## Task item
In full and without alteration, reproduce every record.

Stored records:
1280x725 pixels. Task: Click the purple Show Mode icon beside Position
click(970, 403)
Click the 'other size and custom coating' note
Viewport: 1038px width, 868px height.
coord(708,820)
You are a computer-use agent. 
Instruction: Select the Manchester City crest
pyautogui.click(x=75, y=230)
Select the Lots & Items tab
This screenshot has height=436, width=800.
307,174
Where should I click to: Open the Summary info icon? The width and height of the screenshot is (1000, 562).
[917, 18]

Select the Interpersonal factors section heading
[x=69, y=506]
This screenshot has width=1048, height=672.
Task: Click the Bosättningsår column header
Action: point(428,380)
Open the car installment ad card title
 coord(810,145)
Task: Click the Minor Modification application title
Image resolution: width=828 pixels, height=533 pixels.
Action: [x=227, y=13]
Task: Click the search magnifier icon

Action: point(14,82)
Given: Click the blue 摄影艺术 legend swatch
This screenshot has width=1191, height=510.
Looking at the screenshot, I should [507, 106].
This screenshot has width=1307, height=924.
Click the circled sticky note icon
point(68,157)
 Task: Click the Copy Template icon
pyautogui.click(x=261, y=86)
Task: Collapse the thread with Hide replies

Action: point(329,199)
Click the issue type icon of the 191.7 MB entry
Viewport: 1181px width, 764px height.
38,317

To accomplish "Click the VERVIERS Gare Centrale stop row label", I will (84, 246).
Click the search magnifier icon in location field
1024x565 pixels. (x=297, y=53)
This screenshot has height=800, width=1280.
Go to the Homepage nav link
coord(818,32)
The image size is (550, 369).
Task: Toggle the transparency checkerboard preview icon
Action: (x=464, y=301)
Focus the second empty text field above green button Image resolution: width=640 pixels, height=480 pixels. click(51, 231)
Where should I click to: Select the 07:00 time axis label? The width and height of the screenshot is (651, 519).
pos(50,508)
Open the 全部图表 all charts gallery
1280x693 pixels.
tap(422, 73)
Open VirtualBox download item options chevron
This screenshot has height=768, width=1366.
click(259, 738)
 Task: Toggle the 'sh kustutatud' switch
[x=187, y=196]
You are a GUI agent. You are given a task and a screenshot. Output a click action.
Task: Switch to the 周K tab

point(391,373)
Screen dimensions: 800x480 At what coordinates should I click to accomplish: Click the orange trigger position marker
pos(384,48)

## Response
1280x725 pixels. Task: Click the purple Show Mode icon beside Position
click(970, 403)
Click the 'other size and custom coating' note
Viewport: 1038px width, 868px height.
coord(708,820)
You are a computer-use agent. 
Instruction: Select the Manchester City crest
pyautogui.click(x=75, y=230)
Select the Lots & Items tab
This screenshot has height=436, width=800.
307,174
Where should I click to: Open the Summary info icon? The width and height of the screenshot is (1000, 562).
[917, 18]

Select the Interpersonal factors section heading
[x=69, y=506]
This screenshot has width=1048, height=672.
Task: Click the Bosättningsår column header
Action: point(428,380)
Open the car installment ad card title
 coord(810,145)
Task: Click the Minor Modification application title
Image resolution: width=828 pixels, height=533 pixels.
Action: [x=227, y=13]
Task: Click the search magnifier icon

Action: point(14,82)
Given: Click the blue 摄影艺术 legend swatch
This screenshot has width=1191, height=510.
Looking at the screenshot, I should [507, 106].
This screenshot has width=1307, height=924.
Click the circled sticky note icon
point(68,157)
 Task: Click the Copy Template icon
pyautogui.click(x=261, y=86)
Task: Collapse the thread with Hide replies

Action: point(329,199)
Click the issue type icon of the 191.7 MB entry
Viewport: 1181px width, 764px height.
38,317

To accomplish "Click the VERVIERS Gare Centrale stop row label", I will (84, 246).
Click the search magnifier icon in location field
1024x565 pixels. (x=297, y=53)
This screenshot has height=800, width=1280.
Go to the Homepage nav link
coord(818,32)
The image size is (550, 369).
Task: Toggle the transparency checkerboard preview icon
Action: (x=464, y=301)
Focus the second empty text field above green button Image resolution: width=640 pixels, height=480 pixels. click(51, 231)
Where should I click to: Select the 07:00 time axis label? The width and height of the screenshot is (651, 519).
pos(50,508)
Open the 全部图表 all charts gallery
1280x693 pixels.
tap(422, 73)
Open VirtualBox download item options chevron
This screenshot has height=768, width=1366.
click(259, 738)
 Task: Toggle the 'sh kustutatud' switch
[x=187, y=196]
You are a GUI agent. You are given a task and a screenshot. Output a click action.
Task: Switch to the 周K tab

point(391,373)
Screen dimensions: 800x480 At what coordinates should I click to accomplish: Click the orange trigger position marker
pos(384,48)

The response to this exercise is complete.